After creating a new stack of buildkite for elastic builders, the creation of stack happens correctly, but when I trigger a job and instance is starting to create and initialising, the instance terminates automatically without start the job and keeps creating itself.
I am not able to find anything specific in the logs.
Firstly, I’d advise removing any screenshots that contain any value named token, just in case.
Are you using any custom variables or is this an out-of-the-box install? Are there any errors in the actual Cloud Foamation stack output, rather than the ec2 logs?
I am not using any custom variables.
I have list of parameters which are the same which I was using before.
I know there are a set of parameter names that were changes in version v6.x
But I used the same parameter file which I used before for the version V5.21.0
The issues are very strange happening with the latest version as well. They were working two days back but yesterday when tried recreating, I got this instance recreating again and again.
I use some custom variables in the /environment script. The variables are passed on build job is triggered.
They were working before as expected. If they are unset, the job should fail and expected behaviour.
I dont use any custom AMI. The stack uses the AMI mentioned in stack config file.
If you could email any logs you have to support@buildkite.com we’ll be able to dive deeper in to the issue and see what the cause is. It’s not clear from the error snippet but looks like maybe a file is missing.
With regards to the latest version stack errors, I have fixed.
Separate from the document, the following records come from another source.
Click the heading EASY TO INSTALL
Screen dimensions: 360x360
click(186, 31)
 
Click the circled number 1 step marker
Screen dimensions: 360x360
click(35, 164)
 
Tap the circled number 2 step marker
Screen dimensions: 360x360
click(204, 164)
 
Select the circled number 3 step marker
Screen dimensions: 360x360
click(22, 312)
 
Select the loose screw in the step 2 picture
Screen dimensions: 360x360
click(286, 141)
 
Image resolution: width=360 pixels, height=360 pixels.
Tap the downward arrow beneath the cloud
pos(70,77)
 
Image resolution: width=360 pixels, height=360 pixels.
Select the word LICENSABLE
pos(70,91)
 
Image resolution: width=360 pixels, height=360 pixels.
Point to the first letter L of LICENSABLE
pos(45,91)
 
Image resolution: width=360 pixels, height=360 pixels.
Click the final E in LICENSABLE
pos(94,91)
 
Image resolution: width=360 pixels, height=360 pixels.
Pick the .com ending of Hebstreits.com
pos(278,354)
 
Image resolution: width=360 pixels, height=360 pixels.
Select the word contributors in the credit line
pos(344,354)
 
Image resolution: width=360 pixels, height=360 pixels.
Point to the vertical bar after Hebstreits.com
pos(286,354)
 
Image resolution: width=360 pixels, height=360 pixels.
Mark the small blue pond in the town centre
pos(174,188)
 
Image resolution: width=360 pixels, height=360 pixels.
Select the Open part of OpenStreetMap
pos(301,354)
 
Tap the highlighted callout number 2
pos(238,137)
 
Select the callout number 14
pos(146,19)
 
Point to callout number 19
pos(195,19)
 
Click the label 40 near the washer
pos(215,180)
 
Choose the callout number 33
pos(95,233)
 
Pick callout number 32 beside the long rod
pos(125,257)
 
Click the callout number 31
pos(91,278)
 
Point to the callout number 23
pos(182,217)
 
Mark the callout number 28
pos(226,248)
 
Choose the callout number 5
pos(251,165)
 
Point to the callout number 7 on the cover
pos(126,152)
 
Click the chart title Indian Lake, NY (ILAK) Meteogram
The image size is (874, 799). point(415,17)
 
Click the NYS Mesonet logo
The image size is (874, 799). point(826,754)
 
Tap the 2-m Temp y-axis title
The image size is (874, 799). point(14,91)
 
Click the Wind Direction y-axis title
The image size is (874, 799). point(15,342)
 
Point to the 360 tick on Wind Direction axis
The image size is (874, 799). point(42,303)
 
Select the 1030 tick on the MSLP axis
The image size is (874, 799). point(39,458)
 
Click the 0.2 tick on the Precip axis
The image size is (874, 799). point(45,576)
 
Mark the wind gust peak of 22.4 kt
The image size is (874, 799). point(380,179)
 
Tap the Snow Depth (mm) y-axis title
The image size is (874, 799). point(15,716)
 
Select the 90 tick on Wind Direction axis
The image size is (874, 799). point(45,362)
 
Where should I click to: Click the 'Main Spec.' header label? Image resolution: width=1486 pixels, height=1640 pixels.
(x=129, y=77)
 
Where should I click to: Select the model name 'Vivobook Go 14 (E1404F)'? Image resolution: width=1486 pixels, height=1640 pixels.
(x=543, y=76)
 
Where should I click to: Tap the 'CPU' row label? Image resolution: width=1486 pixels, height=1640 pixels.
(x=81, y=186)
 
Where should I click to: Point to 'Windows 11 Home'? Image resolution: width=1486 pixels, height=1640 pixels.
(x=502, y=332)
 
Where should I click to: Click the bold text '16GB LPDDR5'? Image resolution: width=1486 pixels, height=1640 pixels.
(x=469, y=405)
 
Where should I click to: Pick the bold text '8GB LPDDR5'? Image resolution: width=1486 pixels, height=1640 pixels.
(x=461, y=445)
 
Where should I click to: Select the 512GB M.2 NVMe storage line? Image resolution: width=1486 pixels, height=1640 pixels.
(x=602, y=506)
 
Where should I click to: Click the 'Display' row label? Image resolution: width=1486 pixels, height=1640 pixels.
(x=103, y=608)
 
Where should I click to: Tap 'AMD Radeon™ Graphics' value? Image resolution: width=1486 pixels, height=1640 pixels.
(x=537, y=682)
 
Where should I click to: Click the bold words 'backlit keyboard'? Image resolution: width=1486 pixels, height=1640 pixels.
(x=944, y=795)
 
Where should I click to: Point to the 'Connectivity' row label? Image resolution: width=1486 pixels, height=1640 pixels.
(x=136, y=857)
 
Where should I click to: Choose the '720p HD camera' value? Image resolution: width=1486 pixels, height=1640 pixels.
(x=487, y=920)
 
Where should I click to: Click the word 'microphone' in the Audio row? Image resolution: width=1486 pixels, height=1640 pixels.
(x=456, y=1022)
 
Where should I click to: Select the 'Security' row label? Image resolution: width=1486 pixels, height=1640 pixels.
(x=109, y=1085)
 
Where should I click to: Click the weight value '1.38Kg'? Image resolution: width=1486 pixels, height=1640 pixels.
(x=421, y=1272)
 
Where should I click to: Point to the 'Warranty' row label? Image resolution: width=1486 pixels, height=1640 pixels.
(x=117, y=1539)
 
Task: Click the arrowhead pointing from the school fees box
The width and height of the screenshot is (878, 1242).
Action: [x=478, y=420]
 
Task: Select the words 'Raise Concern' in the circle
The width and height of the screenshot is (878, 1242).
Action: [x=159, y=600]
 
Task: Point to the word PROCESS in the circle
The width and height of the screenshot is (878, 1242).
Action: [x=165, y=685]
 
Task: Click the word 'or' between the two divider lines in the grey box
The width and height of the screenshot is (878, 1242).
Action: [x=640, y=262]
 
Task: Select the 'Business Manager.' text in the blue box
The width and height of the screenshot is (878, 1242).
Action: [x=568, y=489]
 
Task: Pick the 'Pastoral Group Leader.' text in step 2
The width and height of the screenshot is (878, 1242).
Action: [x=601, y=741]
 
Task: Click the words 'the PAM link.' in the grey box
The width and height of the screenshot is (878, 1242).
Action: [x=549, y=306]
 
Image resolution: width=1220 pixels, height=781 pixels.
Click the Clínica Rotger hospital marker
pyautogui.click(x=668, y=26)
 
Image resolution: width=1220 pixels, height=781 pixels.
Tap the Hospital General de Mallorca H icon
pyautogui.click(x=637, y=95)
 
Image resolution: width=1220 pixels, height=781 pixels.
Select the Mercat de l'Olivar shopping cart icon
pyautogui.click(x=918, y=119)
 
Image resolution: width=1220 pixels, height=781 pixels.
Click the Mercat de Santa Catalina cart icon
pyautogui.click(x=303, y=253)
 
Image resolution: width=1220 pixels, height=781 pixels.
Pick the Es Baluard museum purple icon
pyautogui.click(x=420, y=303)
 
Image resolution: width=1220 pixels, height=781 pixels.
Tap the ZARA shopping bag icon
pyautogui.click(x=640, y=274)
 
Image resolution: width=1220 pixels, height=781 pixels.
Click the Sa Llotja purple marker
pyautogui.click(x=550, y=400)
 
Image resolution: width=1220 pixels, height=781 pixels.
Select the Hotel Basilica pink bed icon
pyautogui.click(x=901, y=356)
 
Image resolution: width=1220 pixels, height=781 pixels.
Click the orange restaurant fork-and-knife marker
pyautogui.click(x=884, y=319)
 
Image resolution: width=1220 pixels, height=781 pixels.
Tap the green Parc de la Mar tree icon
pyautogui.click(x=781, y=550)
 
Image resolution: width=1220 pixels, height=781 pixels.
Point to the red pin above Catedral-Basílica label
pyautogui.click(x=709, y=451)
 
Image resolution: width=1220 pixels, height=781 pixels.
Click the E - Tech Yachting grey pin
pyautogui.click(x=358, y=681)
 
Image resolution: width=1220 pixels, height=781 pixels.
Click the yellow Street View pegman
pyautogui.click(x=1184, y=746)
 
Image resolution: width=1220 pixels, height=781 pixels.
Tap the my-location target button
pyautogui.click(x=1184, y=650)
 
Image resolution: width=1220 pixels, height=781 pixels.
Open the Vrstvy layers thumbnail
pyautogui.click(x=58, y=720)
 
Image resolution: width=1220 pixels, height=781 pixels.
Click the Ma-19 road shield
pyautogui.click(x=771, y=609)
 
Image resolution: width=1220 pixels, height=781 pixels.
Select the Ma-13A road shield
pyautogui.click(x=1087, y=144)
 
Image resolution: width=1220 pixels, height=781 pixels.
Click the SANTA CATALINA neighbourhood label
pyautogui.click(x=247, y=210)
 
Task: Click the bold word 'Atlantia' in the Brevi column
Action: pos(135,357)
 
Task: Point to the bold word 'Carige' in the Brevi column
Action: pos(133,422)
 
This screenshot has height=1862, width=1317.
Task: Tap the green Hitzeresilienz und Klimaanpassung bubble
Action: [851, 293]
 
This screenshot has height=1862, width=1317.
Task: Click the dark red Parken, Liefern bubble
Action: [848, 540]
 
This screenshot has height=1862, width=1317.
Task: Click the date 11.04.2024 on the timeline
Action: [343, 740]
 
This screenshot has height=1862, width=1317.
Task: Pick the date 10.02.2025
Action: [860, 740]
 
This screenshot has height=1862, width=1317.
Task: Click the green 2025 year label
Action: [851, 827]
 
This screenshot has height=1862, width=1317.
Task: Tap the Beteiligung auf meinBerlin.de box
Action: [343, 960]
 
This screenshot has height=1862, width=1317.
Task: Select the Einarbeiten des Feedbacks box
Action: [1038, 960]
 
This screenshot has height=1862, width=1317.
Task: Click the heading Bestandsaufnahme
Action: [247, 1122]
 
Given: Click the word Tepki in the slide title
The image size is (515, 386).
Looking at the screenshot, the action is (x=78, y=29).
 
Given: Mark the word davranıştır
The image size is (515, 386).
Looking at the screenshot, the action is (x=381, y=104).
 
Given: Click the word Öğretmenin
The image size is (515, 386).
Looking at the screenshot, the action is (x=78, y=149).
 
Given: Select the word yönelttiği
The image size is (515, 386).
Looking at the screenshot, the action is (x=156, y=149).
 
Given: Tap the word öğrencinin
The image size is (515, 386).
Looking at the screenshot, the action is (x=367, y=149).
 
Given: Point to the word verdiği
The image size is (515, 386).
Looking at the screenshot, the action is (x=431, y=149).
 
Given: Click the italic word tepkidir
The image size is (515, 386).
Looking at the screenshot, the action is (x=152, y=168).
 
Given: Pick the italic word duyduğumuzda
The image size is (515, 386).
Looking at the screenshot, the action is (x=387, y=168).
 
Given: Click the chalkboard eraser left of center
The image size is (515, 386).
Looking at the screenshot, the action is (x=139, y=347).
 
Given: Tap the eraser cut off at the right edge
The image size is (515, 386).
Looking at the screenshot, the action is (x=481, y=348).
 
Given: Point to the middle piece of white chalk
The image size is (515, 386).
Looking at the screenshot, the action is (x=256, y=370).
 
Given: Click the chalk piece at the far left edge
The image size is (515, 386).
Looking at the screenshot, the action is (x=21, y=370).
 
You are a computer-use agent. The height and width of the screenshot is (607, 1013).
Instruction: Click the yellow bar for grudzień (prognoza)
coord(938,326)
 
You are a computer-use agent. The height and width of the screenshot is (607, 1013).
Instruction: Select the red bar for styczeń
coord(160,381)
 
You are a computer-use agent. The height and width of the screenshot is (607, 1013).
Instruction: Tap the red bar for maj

There was a file missing due to which it was happening.
But i came across an interesting case which I could not understand.
I have two stacks
Stack1:
queue:frontend
tags:build=true
Stack2:
queue:frontend
tags:deploy=true
Now when a job with tags
queue:frontend
tags:build=true
is triggered, stack1 obviously had another issue due to which instance was restarting, but a instance of stack2 was also created by elastic-ci but the job was not place on stack2’s instance (which i understand to be obvious)
Is queue name being same for two stack can cause confusion ?
Still looking for issue in V5.21.0 stack i have been facing.
The original issue is solved.
It seems there was an issue with the bootstrap script. The logs didnt clearly say what error, but some non zero exit code causing instance unhealthy and causing the termination of instances. Removing block of code from bootstrap script worked for me. Might need to investigating the cause but thats a separate issue.